The TaSearchLevelJ15m strategy is designed for backtesting trading strategies. It utilizes technical indicators and price levels to generate entry and exit signals. Here is a brief description of what the strategy does:
The strategy first populates various indicators such as RSI (Relative Strength Index) and sets up additional columns in the DataFrame for storing calculated values.
It identifies local minimum price levels by comparing the current price with the preceding and following prices.
These local minimum levels are stored in the 'min_local' column.

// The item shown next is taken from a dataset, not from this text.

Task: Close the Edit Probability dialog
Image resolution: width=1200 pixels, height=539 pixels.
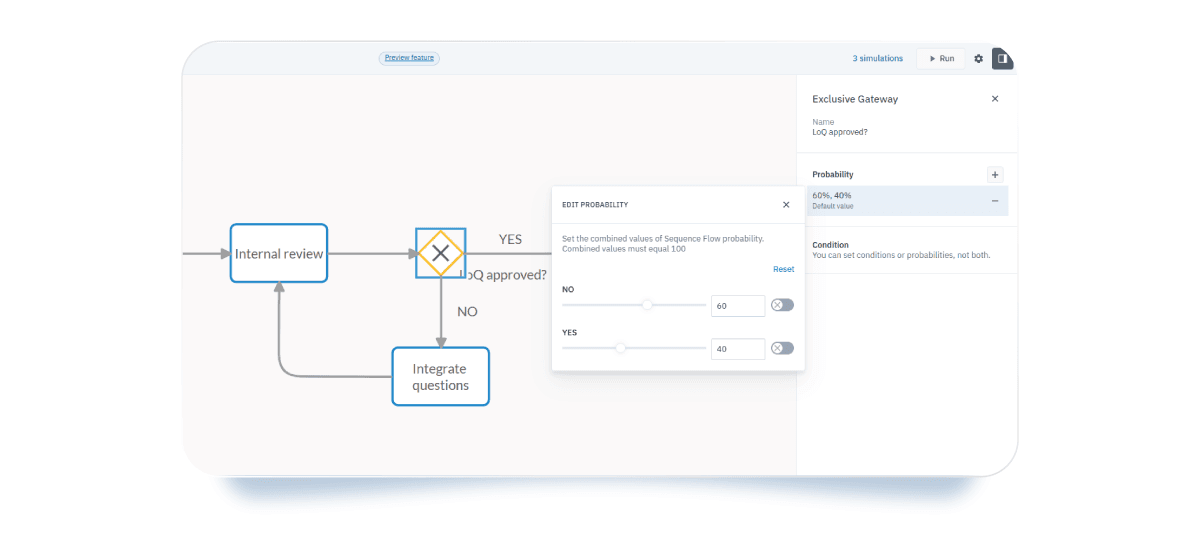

It iterates over the DataFrame and checks if there are any local minimum levels. If found, it calculates the percentage difference between each local minimum price and the current price. If the difference falls within a certain range (0 to 0.5), it logs the information and marks the 'min_level' column as 1. Further calculations are performed based on the 'min_level' values to identify potential buying opportunities. If the difference between the current price and a previous price falls within the specified range and certain conditions are met, the 'buy_long' or 'buy_long2' column is marked as 1. Similarly, the strategy identifies local maximum price levels and performs calculations to identify potential selling opportunities. The strategy also populates entry and exit trend columns based on certain conditions and indicators. The final part of the strategy defines a function to calculate the percentage difference between two values and applies the Heikin-Ashi candlestick formula to modify the open, close, high, and low prices in the DataFrame. Overall, the strategy aims to identify potential buying and selling opportunities based on local price levels, technical indicators, and predefined conditions.